Workshop: Modeling search: polymer dynamics
Moving from high-level physics to actual commands, this practical will train you in computational polymer modeling. You will run physical simulations to model how chromatin folding constraints impact protein target search times, turning theoretical biophysics into reproducible code.
This duo represents the cutting edge of High-Content Screening and AI-driven image analysis. Hana Polasek-Sedlackova uses quantitative microscopy to image thousands of cells to understand MCM helicase loading. Paolo Fagherazzi specializes in the AI workflows. Their joint work focuses on removing human bias from image quantification.

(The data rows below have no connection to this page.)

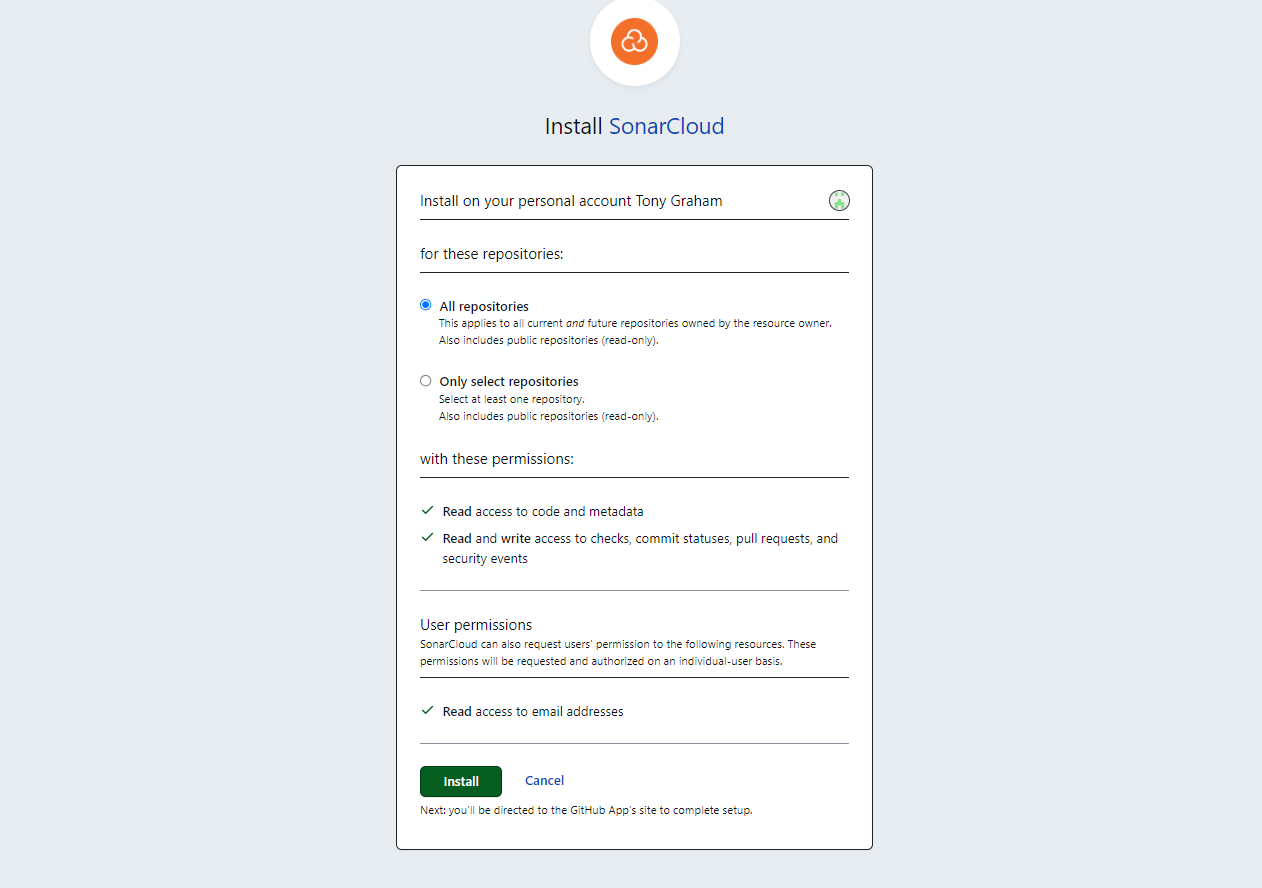Viewport: 1262px width, 888px height.
Task: Click Tony Graham's account avatar
Action: point(839,201)
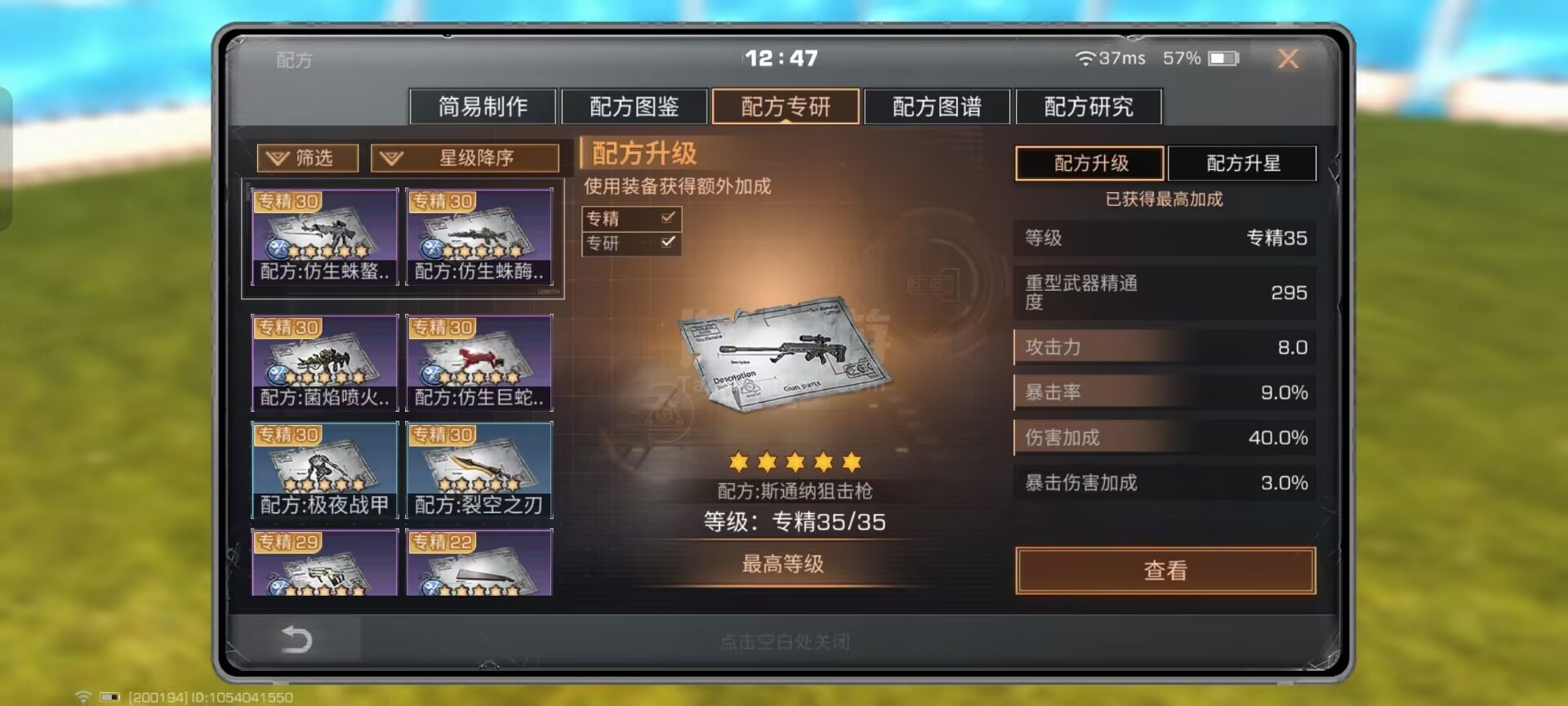
Task: Select 配方:仿生巨蛇 red weapon recipe
Action: click(x=479, y=362)
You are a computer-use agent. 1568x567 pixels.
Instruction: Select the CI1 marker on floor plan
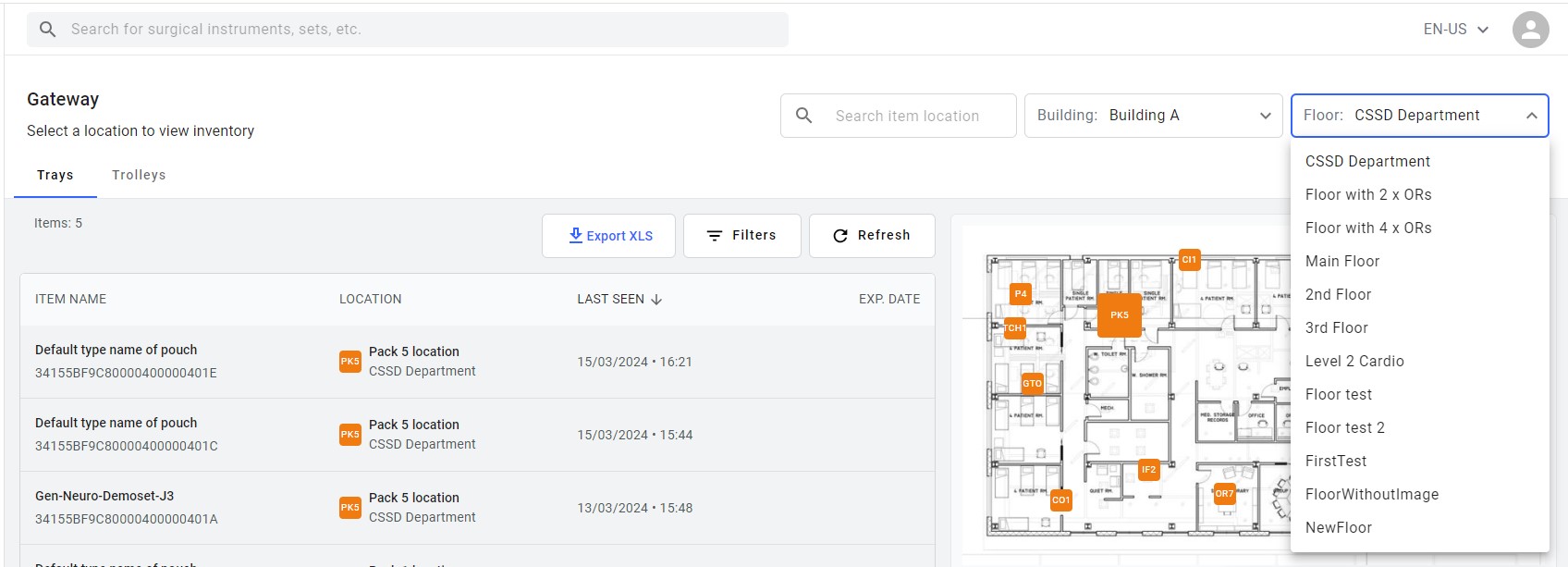click(x=1189, y=260)
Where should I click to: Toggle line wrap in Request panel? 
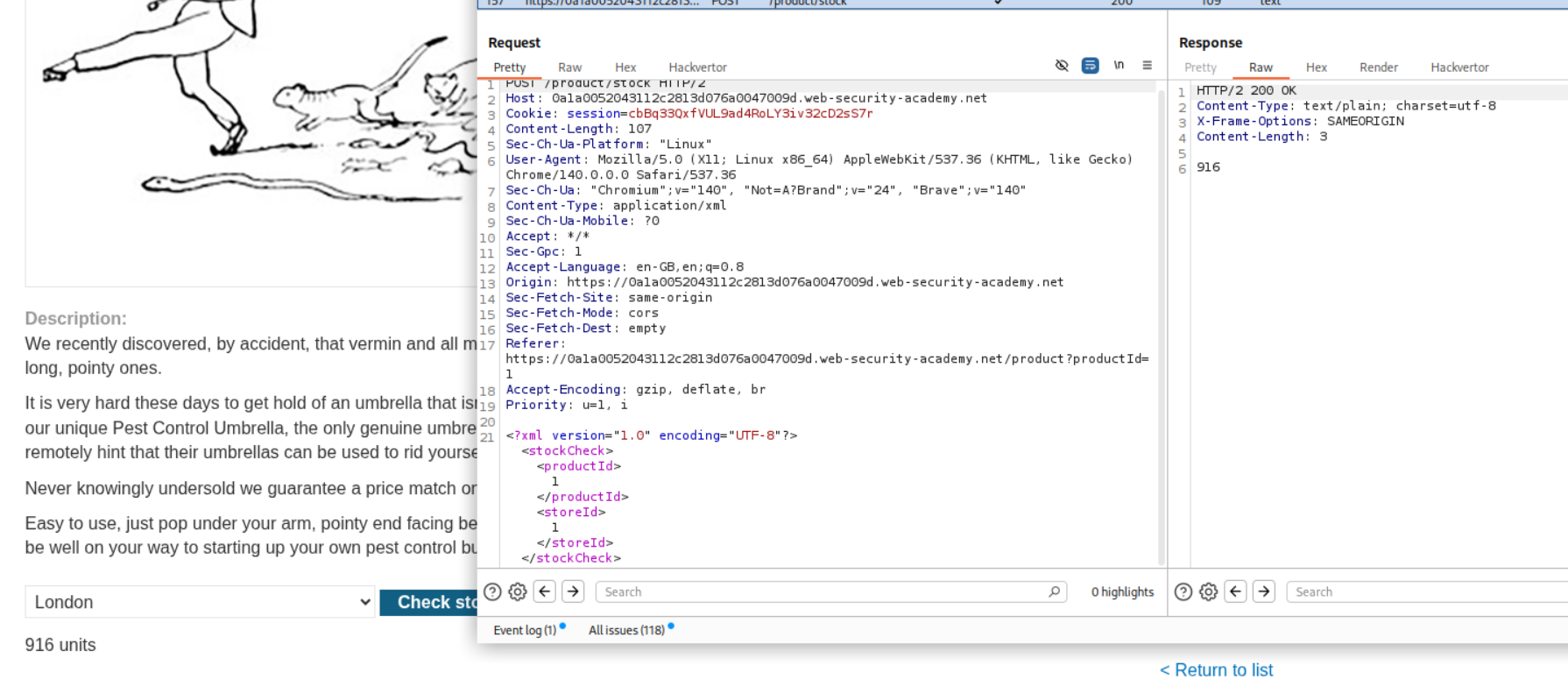[x=1090, y=66]
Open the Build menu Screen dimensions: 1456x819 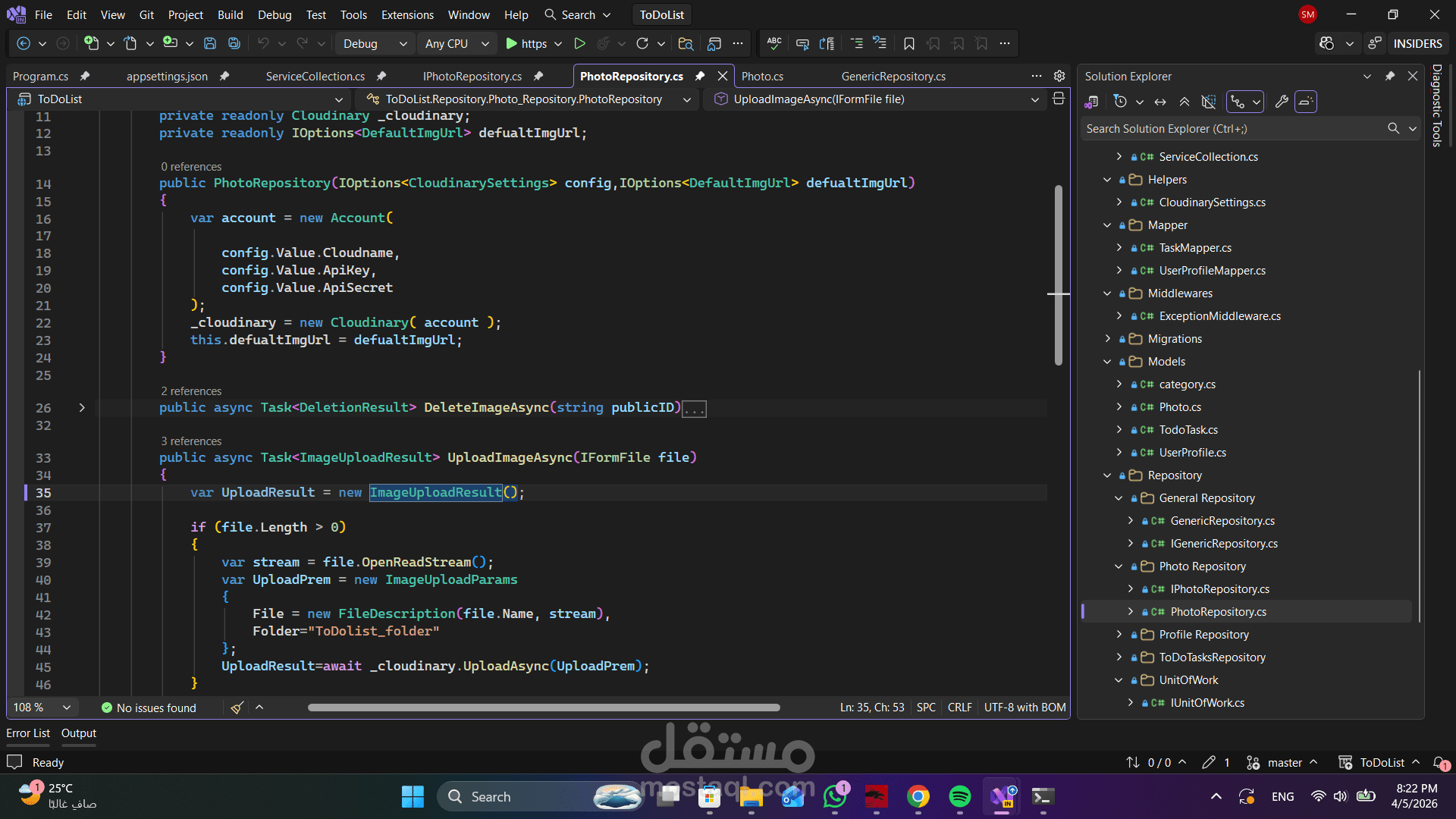point(230,14)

They use tools that segment nuclei, detect foci, and measure signal intensity automatically across huge datasets, emphasizing "single-cell" statistics (plotting distributions rather than means) to reveal rare subpopulations.
Instead of manually counting foci in 50 cells, you would implement their Automated Image Analysis Pipelines (e.g., CellProfiler, Cellpose). This allows you to analyze 10,000 cells, giving you the statistical power to detect subtle phenotypes that manual quantification would miss.
Workshop: Microscopy image analysis
Your chosen session is purely hands-on AI bio-imaging! You will practice taking massive microscopy images and using automated pipelines (like Cellpose/AI variants) to segment nuclei and flawlessly quantify damage repair foci without human bias. This directly applies their high-content screening concepts to your physical benchwork data.
Terence Strick pioneers single-molecule biophysics, employing nanomanipulation techniques like magnetic tweezers to observe the real-time dynamics of DNA repair machineries. His laboratory constructs physical models of how massive multi-protein complexes assemble to execute transcription-coupled repair.
Patrick Charnay is a central figure in developmental genetics, integrating molecular biology and genetics to understand cellular differentiation. Their combined expertise underpins the structural organization of this quantitative biology retreat.